If you feed in that sliced 2D array A[:,3:] to np.in1d, it would flatten it to a 1D array and compare with B for occurrences and thus create a 1D mask, which could be reshaped and used for boolean indexing into that sliced array to set the TRUE elements to zeros. A one-liner implementation would look something like this -
A[:,3:][np.in1d(A[:,3:],B).reshape(A.shape[0],-1)] = 0
Sample run -
In [37]: A
Out[37]:
array([[ 1, 1, 10, 101, 102, 103, 0, 0],
[ 2, 2, 10, 102, 108, 0, 0, 0],
[ 3, 3, 11, 101, 102, 106, 107, 108]])
In [38]: np.in1d(A[:,3:],B) # Flattened mask
Out[38]:
array([ True, False, False, False, False, False, True, False, False,
False, True, False, True, False, True], dtype=bool)
In [39]: np.in1d(A[:,3:],B).reshape(A.shape[0],-1) # Reshaped mask
Out[39]:
array([[ True, False, False, False, False],
[False, True, False, False, False],
[ True, False, True, False, True]], dtype=bool)
In [40]: A[:,3:][np.in1d(A[:,3:],B).reshape(A.shape[0],-1)] = 0 # Final code
In [41]: A
Out[41]:
array([[ 1, 1, 10, 0, 102, 103, 0, 0],
[ 2, 2, 10, 102, 0, 0, 0, 0],
[ 3, 3, 11, 0, 102, 0, 107, 0]])
To make things simpler, you could create a view of the flattened A and use the 1D mask obtained from np.in1d to have a more elegant solution.

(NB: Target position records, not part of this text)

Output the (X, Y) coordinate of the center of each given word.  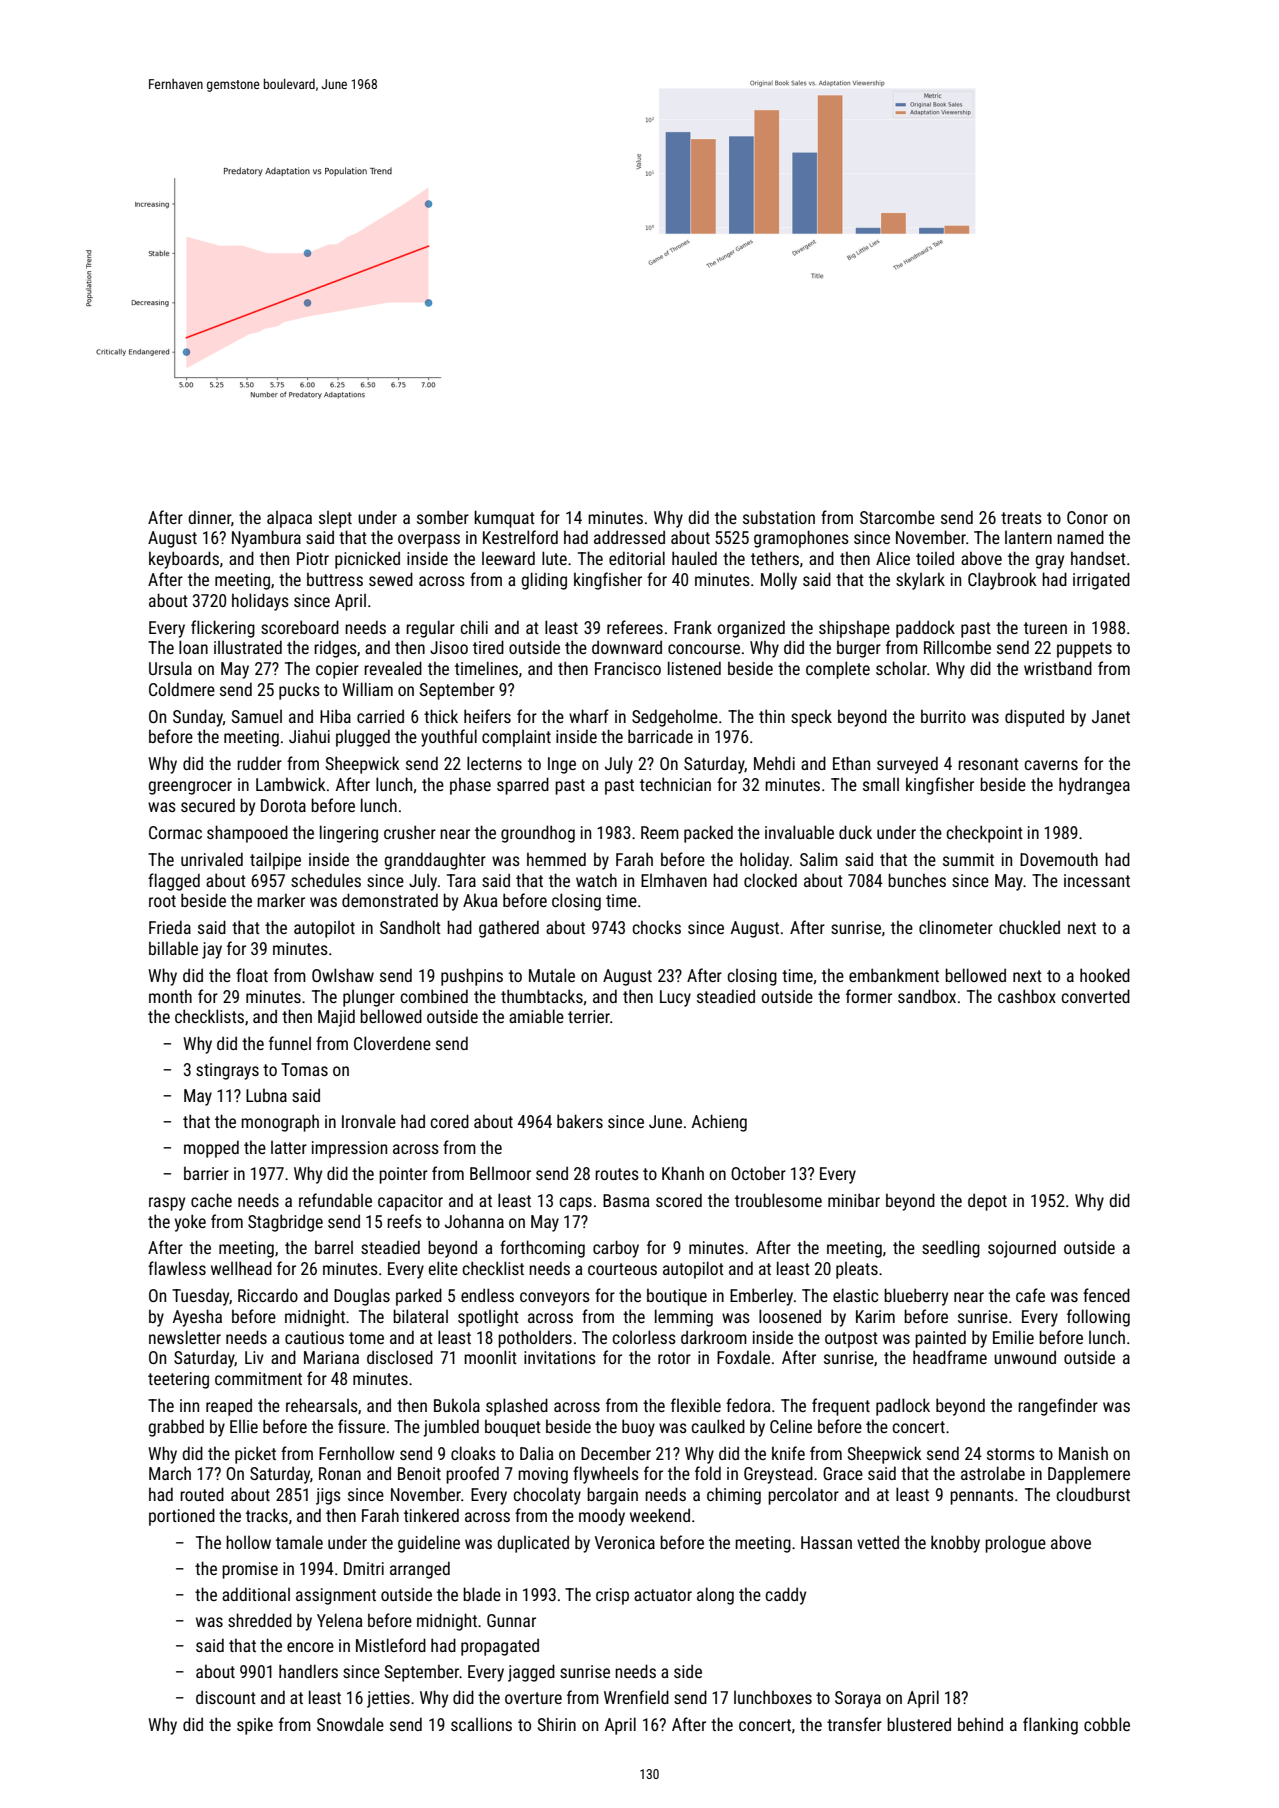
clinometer (956, 927)
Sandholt (410, 927)
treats (1021, 518)
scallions (481, 1724)
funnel (290, 1043)
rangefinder (1058, 1407)
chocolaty (547, 1496)
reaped (229, 1407)
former (869, 996)
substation (779, 517)
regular (430, 629)
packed (708, 834)
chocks (656, 927)
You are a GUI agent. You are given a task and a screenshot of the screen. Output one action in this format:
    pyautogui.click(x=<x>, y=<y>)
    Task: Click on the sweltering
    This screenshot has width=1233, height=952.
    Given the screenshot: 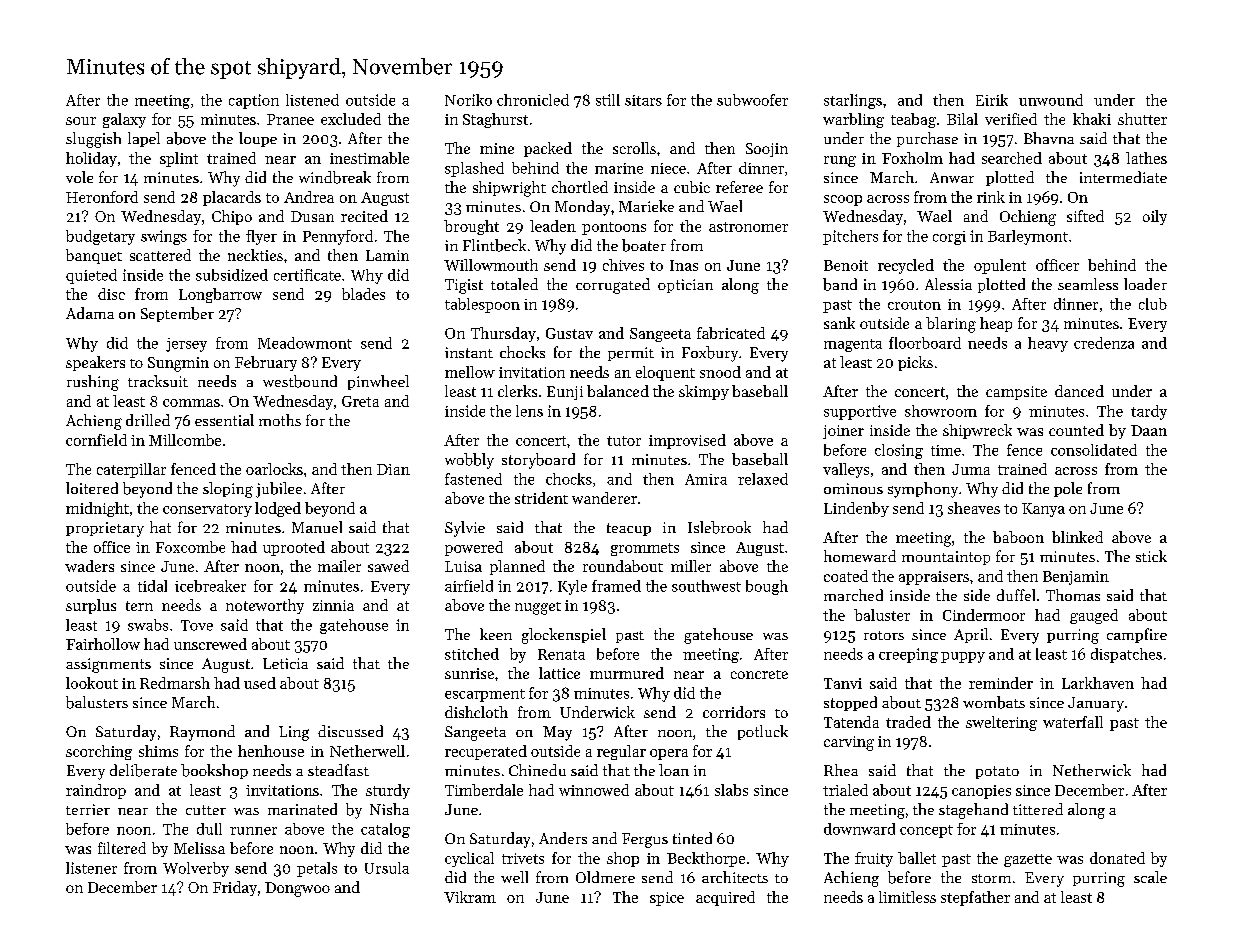 What is the action you would take?
    pyautogui.click(x=1001, y=723)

For a solution that changes only the sliced A[:,3:], you can use .flat and then index like so -
A[:,3:].flat[np.in1d(A[:,3:],B)] = 0
For a case when you would like to set matching ones across entire A, you can use .ravel() -
A.ravel()[np.in1d(A,B)] = 0
I know .ravel() is a view and from the docs, it seems .flat doesn't create a copy either, so these should be cheap.